Space weather is the physical and phenomenological state of natural space environments. The associated discipline aims, through observations, monitoring, analysis and modelling, at understanding and predicting the state of the Sun, the interplanetary and planetary environments, and the solar and non-solar driven perturbations that affect them, and also at forecasting and nowcasting the potential impacts on biological and technological systems.

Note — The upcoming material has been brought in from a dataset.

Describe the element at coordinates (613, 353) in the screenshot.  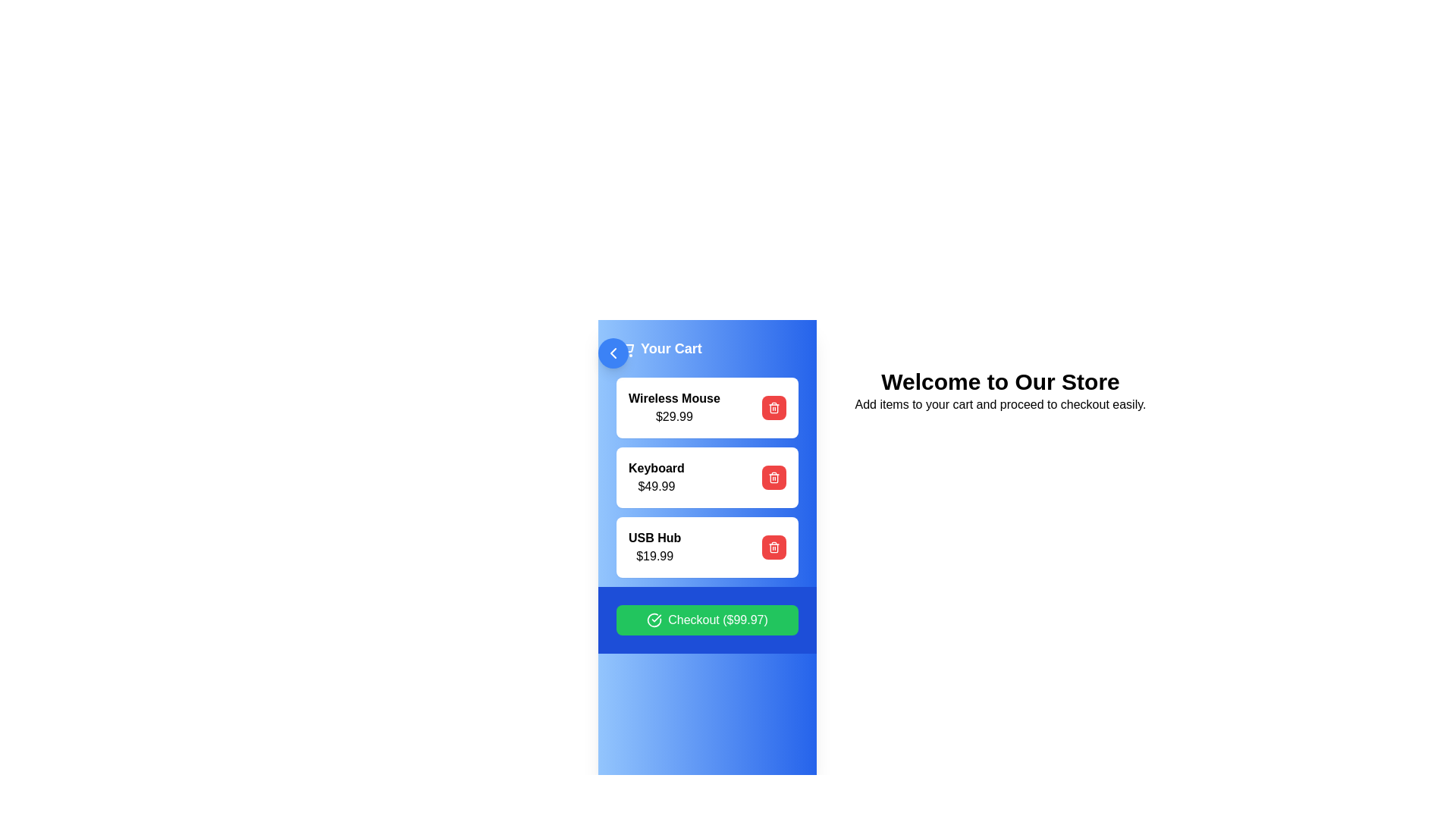
I see `the circular blue button with a chevron-left icon at the top-left corner of the cart section` at that location.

Auroral activity is associated with variations in the geomagnetic field. During strong geomagnetic storms the amplitude of these variations can be even 4–5 % (2000 nT) of the strength of the main field in the Fennoscandian area (roughly 50 000 nT). Current trends in observing techniques and modeling and theoretical work have discovered new auroral phenomena, provided a better understanding of auroral dynamics, and have led to an enhanced capability for auroral forecasts. As the observing baseline decreases, the tomographic inverse problem becomes highly ill-conditioned; as the sampling rate increases, the signal-to-noise ratio degrades and synchronization requirements become increasingly critical.

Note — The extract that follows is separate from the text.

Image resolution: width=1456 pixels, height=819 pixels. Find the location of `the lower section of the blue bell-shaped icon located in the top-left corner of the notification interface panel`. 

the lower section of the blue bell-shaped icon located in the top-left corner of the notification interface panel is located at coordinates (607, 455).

This novel edition provides cutting edge research and reviews contributed by world-wide authors and researchers to understand the overall aspects associated with dynamics of aurora and its various phases. The aim of this work is not to propose new methodologies, but to combine existing theoretical and experimental approaches in order to characterize the conformational dynamics of the activation loop of Aurora. Common volume measurements techniques of the aurora from multiple ground-based imagers used to reconstruct the wavelength-dependent ionospheric volume emission rate are also explored. Different limits of theoretical approaches used in this work are also recognized that can be suggestion for future work on this topic.
This edition will be of valuable for scientists, researchers, space weather operators, and students of Earth’s space environment.